Lessons on Leadership, Life (and music)
If I had a dollar (hell, make it a thousand) for every time I’ve heard, read or have been reminded that “people are our greatest asset” I’d be blogging from a remote Caribbean island. If I had the same amount for every business that ACTS like people are their greatest asset, I’d be significantly more impoverished.
Why is this so?
Beyond our collective affinity for warm sounding platitudes, clichés and wanting to say the right things, it’s simply easier said than done. The most important assets of an organization should be managed with a high degree of concern, care, purpose and certainty that such resources are scarce. It’s just not a common practice.
In high performing, profitable and customer-centric organizations, investing in people in order to sustain a learning environment is non-negotiable and is essential to a productive organizational culture.
All other business factors aside, excellence is derived from the talent you hire and develop, period. As such, the linchpin to success is grounded in successful recruitment and promotion activities. All too often, that’s where the grinding of metal begins within many companies.
In hiring and promotion activities, there’s a strong bias in overvaluing skills, knowledge and experience. The misery is compounded when such decisions are made by people who are assigned the task of hiring, not because they are good at hiring, but because it’s heresy to accept that every manager isn’t a genius at hiring and promoting. (If you buy into that notion, I have some swamp land for sale).
Knowledge, skills and experience are important, however, they represent “base camp” in effective human resource decision making. Work by the Gallup Group, detailed in the book First Break All the Rules, reveals the critical importance of identifying relating, thinking and striving talents (referred to as strengths) to predict the success of an incumbent in a given role.
A successful bookkeeper, for example, “thinks” in a linear manner, “strives” for accuracy and can be successful with lower “relating” talents. By contrast, a successful sales and marketing role calls for non-linear “thinking”, “striving” for creativity and influencing choices by others and higher “relating” talents.
The impact of ineffective hiring and promotion is further denigrated by another sad tendency in the business world, which I refer to it as “corporate waterboarding”.
Though largely unintentional, it goes something like this: On Friday, you’re a successful individual contributor, “kicking butt and taking names” as it were. You’ve developed a reputation for getting THINGS done. At some point, someone in the management food chain determines that your performance merits responsibility for oversight of other breathing mammals. Euphoria sets in for a brief shining moment.
On Monday, as a freshly minted manager, you’re expected to keep hitting home runs (e.g. getting things done) while demonstrating your newly developed expertise (as in hopefully developed over the weekend) in hiring, managing others, resolving conflict, budgeting, planning, communication, strategy, performance management, team building etc. [Did that make you laugh, cry or both?]
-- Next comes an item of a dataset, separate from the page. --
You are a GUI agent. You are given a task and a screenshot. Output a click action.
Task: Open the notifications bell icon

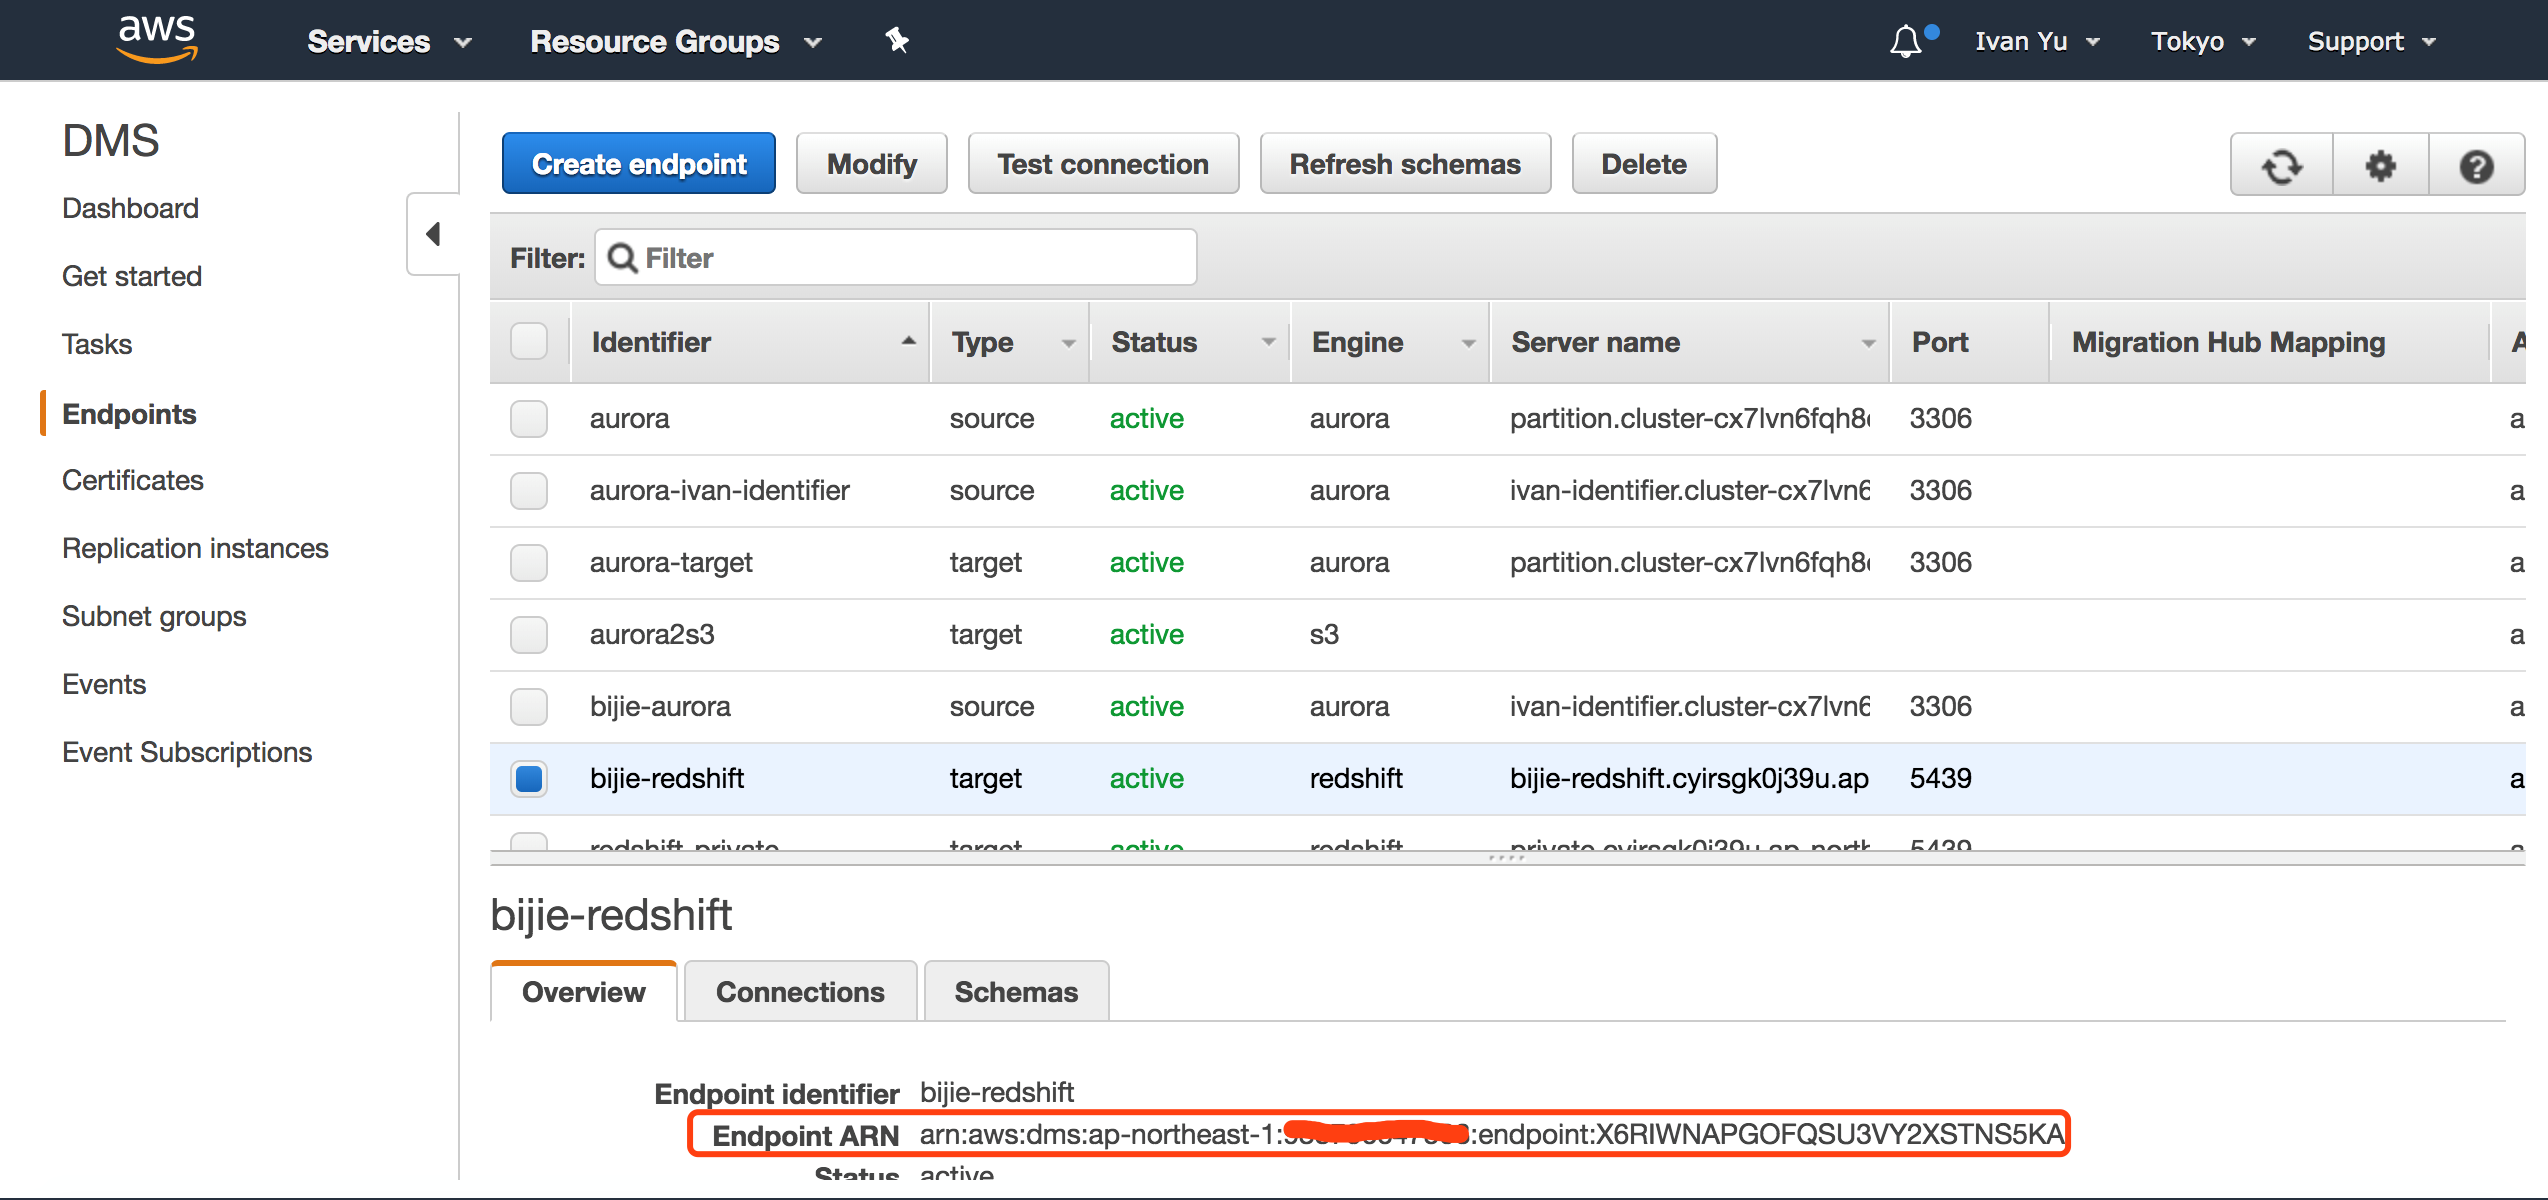click(x=1905, y=41)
Don’t worry, you’ll have a good month or so before the boss starts pointing out your shortcomings. “Man, what was I thinking? He/she’s going to need some serious training and development.” You’ve just been waterboarded. And we wonder why people drown in their new roles…
The reality is, you’ll never master all of those skills: People just aren’t wired that way. That’s why it’s important to collaborate, ask for help, know your strengths – then lean into them – versus trying to become someone you’ll never be, which is a prolific waste of time and energy.
From my perspective, the most important thing you’ll ever do as a leader is hire, promote or otherwise surround yourself with people who are smarter, have more energy, are more curious, more creative, more courageous and take greater risks than you and who inspire you to be better. To do it right, you’ll need help from others. It’s not a solo act.
Make sure that your team members have complimentary skills. That approach will make you fabulously successful if you have the vulnerability and courage to act on it.
Also, integrate effective, repeatable and consistent hiring, promotion and development processes, which focus and the right criteria (The subject of my next blog) and identify high alignment between role requirements and candidate capability. Does your company have an exceptional training program for hiring?
Identify the 20% of folks who do have a talent for hiring. (Yes, you read that correctly. Its the Prado Rule of 80/20. I repeat: Just because you are a manager doesn’t mean you’re great at hiring. If you doubt that, check the track record of folks in your organization).
Reward those who are good at hiring for staying involved in this critical process, in support of the entire organization, to augment the decision making process of managers with different talents.
Finally, develop an on boarding process that will assist new hires (and those who are promoted) to enter their roles with a documented plan of action, which accentuates relationship building, organizational awareness and learning BEFORE you bury them with a to do list. It’s yet another way of “investing” in success.
As Billy Joel sang, “Get it right the first time …that’s the main thing.”
This is a terrific post. This is a super powerful quote from this post that I hope everyone in business sees and considers. “Just because you are a manager doesn’t mean you’re great at hiring.” I’ve seen this time and again. If you aren’t good at hiring, you are doing a disservice to you and your team. Please ask for and get help with hiring. The end result of having a great team is more important than being known as a great hiring manager.